▸ **Material for this exercise**

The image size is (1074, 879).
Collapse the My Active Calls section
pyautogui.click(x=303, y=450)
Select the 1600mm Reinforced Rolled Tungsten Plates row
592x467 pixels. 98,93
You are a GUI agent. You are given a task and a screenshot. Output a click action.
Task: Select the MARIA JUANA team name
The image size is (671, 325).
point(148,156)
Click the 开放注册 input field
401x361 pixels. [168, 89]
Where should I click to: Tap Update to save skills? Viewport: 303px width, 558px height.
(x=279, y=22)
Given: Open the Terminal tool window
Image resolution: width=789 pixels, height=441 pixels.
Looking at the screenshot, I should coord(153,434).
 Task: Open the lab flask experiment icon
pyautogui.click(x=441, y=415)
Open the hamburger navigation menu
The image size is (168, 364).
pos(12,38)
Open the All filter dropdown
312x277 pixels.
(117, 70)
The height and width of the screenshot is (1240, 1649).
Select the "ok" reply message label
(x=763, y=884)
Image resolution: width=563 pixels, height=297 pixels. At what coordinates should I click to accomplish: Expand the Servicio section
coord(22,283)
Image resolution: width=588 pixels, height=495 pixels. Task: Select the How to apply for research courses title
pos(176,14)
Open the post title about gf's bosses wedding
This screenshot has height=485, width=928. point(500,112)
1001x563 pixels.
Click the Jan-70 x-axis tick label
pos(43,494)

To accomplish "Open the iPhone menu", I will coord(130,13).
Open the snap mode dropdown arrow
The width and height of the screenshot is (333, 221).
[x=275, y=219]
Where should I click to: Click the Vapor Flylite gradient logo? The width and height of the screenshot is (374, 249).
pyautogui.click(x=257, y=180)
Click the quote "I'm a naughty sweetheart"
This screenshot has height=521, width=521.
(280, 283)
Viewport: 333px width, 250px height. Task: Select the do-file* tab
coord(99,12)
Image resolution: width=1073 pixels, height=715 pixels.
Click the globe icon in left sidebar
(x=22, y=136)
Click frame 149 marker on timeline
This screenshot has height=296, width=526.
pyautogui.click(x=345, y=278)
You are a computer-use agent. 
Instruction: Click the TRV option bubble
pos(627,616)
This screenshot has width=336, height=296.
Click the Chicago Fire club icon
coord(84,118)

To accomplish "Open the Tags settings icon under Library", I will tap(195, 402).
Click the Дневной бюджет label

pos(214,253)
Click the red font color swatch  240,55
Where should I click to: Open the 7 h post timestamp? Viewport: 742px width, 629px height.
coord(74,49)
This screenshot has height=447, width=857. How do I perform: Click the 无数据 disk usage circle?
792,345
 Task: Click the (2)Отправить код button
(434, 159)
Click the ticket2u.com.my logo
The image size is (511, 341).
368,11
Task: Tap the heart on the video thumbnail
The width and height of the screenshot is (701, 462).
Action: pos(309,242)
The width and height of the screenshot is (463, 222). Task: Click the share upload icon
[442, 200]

▸ **Task prompt**
Please report every line of the records above that contains the word "agent".

▸ **Exercise output**
You are a GUI agent. You are given a task and a screenshot. Output a click action.
You are a computer-use agent. 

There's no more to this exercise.